§ TASK TO COMPLETE:
Look below for the line containing "Click the start effective date field" and the line containing "Choose the 调高音量 action", then set down both and every line between them exactly, without pictures.
--- GIVEN RECORDS Enclosed Below ---
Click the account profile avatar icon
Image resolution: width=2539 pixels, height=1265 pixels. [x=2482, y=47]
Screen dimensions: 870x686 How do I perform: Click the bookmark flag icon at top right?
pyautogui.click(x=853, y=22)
--- End of Enclosed GIVEN RECORDS ---
--- GIVEN RECORDS Enclosed Below ---
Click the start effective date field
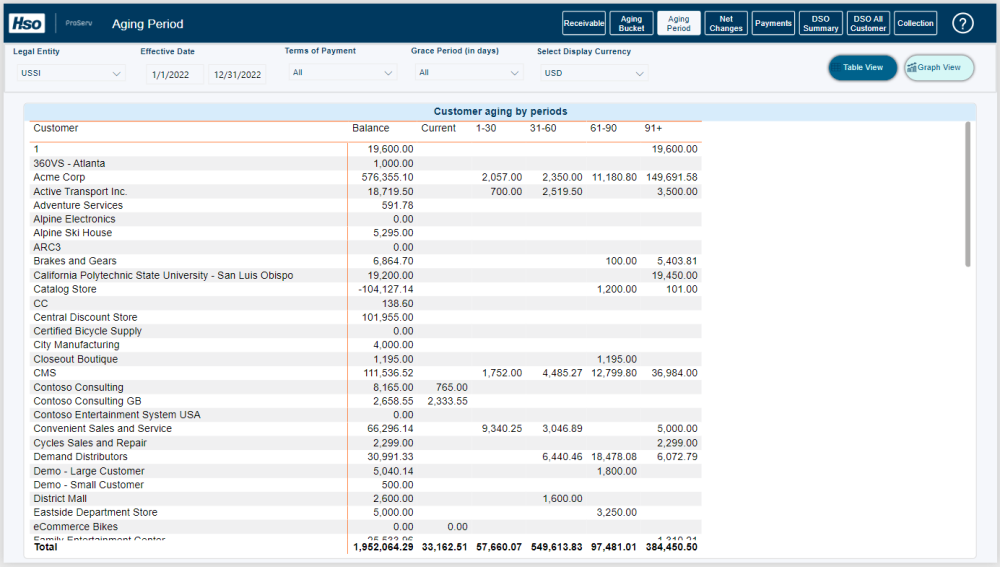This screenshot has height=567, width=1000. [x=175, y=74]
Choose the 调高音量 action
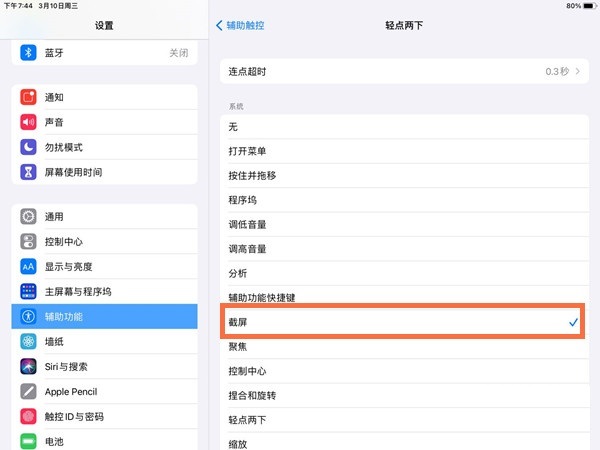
--- End of Enclosed GIVEN RECORDS ---
--- GIVEN RECORDS Enclosed Below ---
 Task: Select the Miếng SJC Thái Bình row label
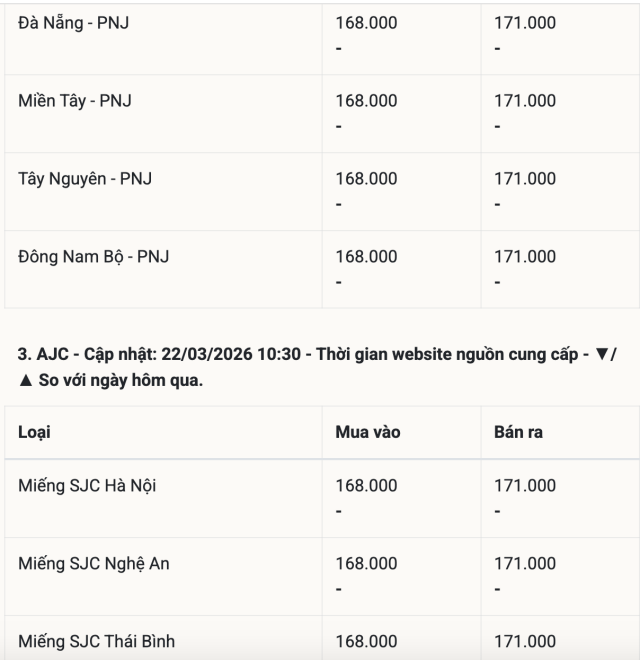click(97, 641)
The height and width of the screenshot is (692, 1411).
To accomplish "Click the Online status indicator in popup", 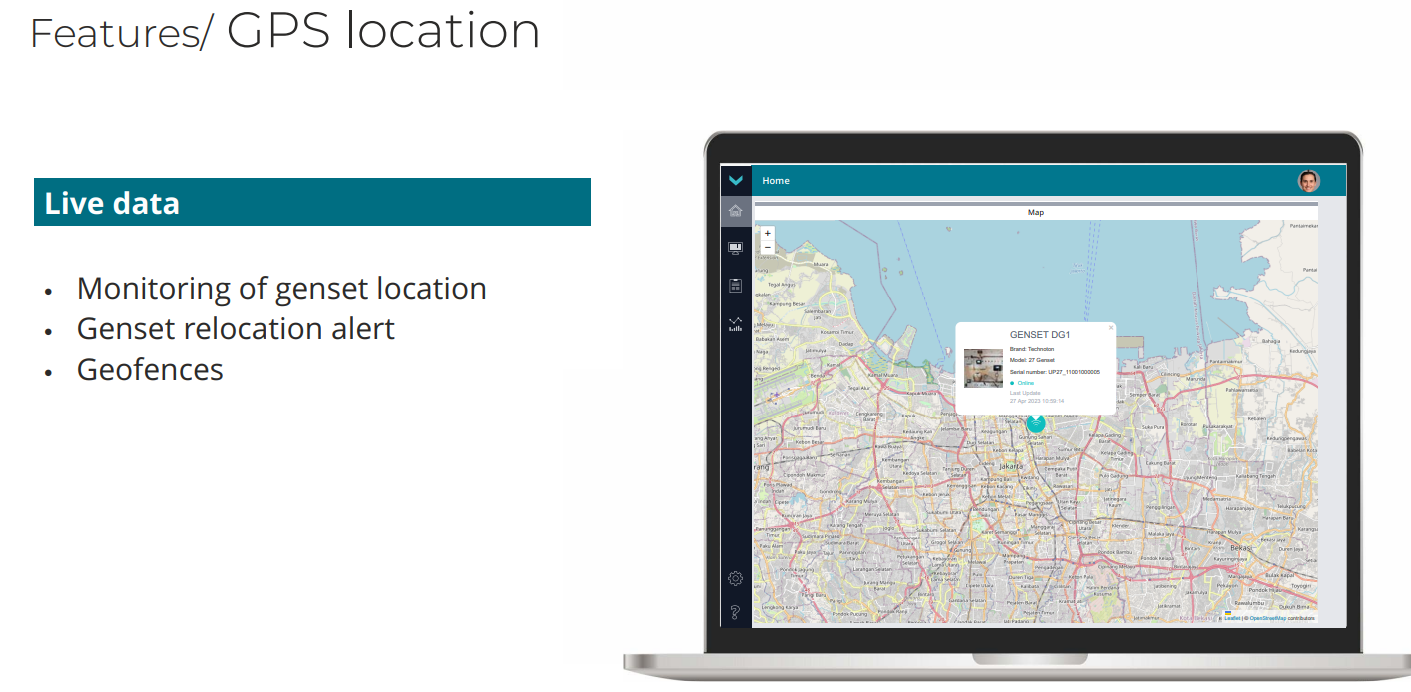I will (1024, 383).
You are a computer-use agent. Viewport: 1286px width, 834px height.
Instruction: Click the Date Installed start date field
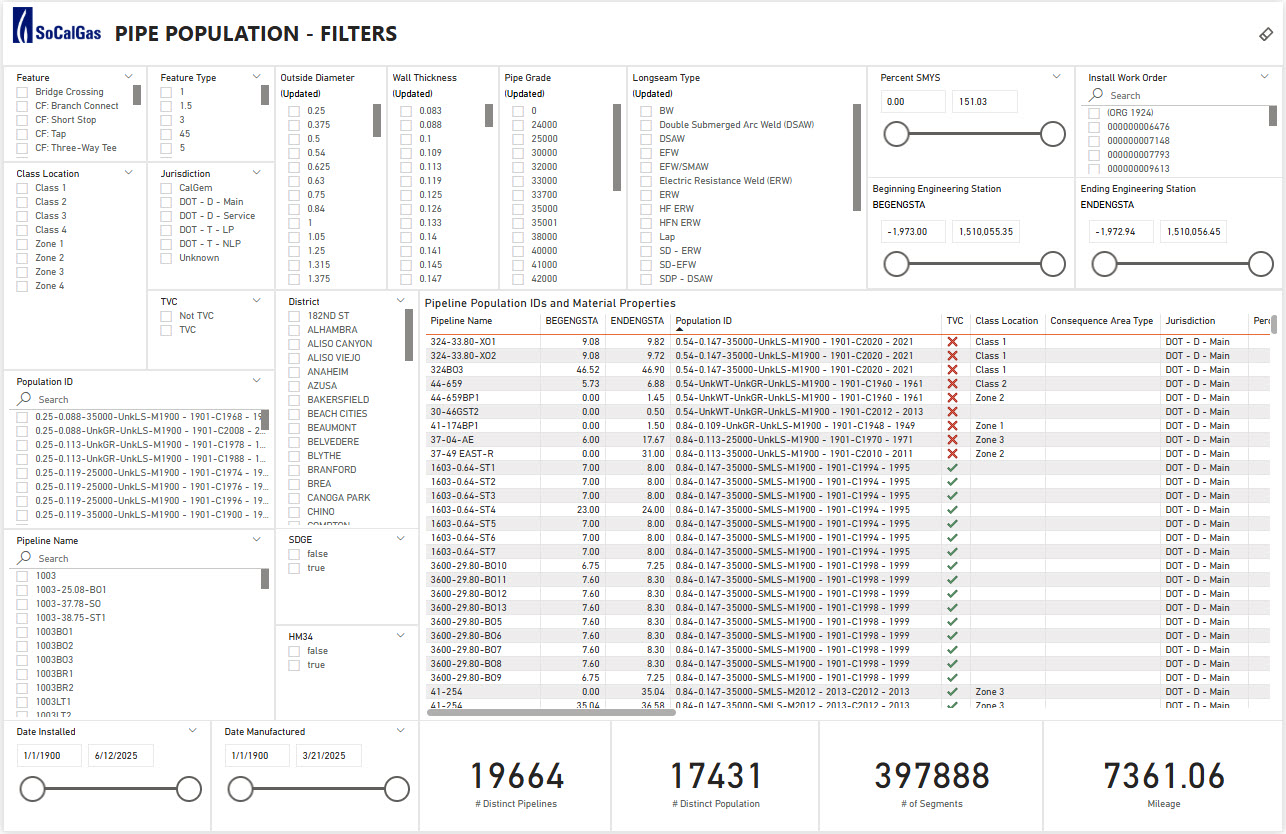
--- End of Enclosed GIVEN RECORDS ---
§ EXPECTED OUTPUT:
Click the start effective date field
This screenshot has height=567, width=1000. [x=175, y=74]
Choose the 调高音量 action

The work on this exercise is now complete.